Edmund Optics (Edmund) filed petitions requesting inter partes review (IPR) of two related patents belonging to Semrock. Both requests were instituted (hereinafter the “First Case” and the “Second Case”). Because the two cases involved related patents, Edmund used the same technical expert for both proceedings. To support its claim construction in the First Case, Semrock introduced the Edmund’s expert testimony from the Second Case. In particular, Semrock submitted deposition and declaration testimony from Edmund’s expert in the Second Case with its papers in the First Case. Edmund objected to Semrock’s maneuver and filed a motion to exclude.
In its motion, Edmund argued that testimony from its expert in the related proceeding was inadmissible because the testimony was outside the scope of its expert’s testimony in the First Case, because it was hearsay and because the testimony was not relevant to the claims sought to be construed. With respect to deposition testimony, Edmund further averred that the parties agreed to treat the depositions in the two cases as separate—assigning separate days for each proceeding.
Going a step further, Edmund argued that “admissions” by its expert in the instant proceeding (i.e., First Case) were also inadmissible. Edmund alleged that its expert did not understand the legal significance of the term “disclose” when cross-examined about whether the prior art failed to disclose elements of the claimed invention.
The Board disagreed that testimony from another proceeding was inadmissible and declined to exclude it. The Board reasoned that the expert’s testimony from the related proceeding was at least relevant to claim construction and was therefore admissible. At the same time, because the testimony was offered as extrinsic evidence on the issue of claim construction, the Board assigned it little weight. The Board also rebuffed Edmund’s attempt to exclude cross-examination testimony of its expert in the case at issue. The Board pointed-out that Edmund’s expert had even used the term “disclose,” or variations of it, more than 50 times in his own declaration when discussing the prior art. Accordingly, there was no evidence tending to show that Edmund’s expert had a materially different understanding of the word “disclose” in cross-examination than in his declaration.
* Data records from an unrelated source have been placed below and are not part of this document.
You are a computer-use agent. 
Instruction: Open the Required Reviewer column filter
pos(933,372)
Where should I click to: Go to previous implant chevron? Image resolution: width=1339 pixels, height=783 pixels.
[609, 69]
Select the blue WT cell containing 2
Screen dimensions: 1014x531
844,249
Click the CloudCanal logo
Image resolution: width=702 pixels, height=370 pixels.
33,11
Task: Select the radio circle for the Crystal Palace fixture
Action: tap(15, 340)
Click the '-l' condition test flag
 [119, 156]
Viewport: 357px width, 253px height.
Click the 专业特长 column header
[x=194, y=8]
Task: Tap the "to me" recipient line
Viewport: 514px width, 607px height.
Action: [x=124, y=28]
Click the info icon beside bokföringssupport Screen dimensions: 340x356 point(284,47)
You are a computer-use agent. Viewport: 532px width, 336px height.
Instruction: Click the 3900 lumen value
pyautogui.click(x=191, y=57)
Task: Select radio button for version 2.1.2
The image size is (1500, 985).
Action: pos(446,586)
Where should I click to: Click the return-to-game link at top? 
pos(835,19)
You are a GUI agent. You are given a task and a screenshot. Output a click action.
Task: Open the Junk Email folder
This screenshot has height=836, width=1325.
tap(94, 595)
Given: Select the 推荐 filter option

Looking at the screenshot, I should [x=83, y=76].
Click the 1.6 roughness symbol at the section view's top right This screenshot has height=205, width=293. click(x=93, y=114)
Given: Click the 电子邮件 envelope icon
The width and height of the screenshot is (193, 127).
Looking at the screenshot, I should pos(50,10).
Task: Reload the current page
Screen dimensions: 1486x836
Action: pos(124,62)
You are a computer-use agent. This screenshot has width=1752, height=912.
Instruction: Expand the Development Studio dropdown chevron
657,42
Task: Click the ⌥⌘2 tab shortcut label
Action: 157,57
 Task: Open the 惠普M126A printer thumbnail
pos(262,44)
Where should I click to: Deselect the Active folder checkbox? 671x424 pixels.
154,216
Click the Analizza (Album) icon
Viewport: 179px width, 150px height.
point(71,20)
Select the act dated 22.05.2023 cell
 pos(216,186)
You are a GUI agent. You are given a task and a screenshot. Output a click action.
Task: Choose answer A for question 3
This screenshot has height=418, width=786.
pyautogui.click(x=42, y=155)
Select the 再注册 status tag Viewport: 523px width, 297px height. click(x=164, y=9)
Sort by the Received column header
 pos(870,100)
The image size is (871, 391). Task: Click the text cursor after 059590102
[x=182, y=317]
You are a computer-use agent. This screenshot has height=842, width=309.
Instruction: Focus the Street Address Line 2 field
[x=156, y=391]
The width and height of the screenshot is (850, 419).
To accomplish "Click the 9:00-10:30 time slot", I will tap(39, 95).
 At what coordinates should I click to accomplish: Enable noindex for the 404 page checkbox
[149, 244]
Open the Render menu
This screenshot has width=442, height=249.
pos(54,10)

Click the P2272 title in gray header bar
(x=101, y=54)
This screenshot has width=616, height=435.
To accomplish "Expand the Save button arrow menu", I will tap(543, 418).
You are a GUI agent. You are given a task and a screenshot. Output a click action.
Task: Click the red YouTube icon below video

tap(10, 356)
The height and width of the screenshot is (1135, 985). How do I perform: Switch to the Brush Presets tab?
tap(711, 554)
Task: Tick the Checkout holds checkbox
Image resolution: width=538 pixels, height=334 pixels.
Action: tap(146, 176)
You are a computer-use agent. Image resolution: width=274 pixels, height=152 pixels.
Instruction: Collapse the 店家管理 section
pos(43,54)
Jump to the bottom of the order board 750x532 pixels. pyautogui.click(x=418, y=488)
Practice Note: This case should serve as a cautionary tale to patent practitioners who are considering using the same expert in multiple proceedings. In a footnote of the Final Decision, the Board explained that it was disinclined to adopt a “blanket rule” that cross-examination testimony obtained in one case can never be used in another. The Board posited that testimony in another proceeding may be appropriate, for example, to impeach a witness with a prior inconsistent statement.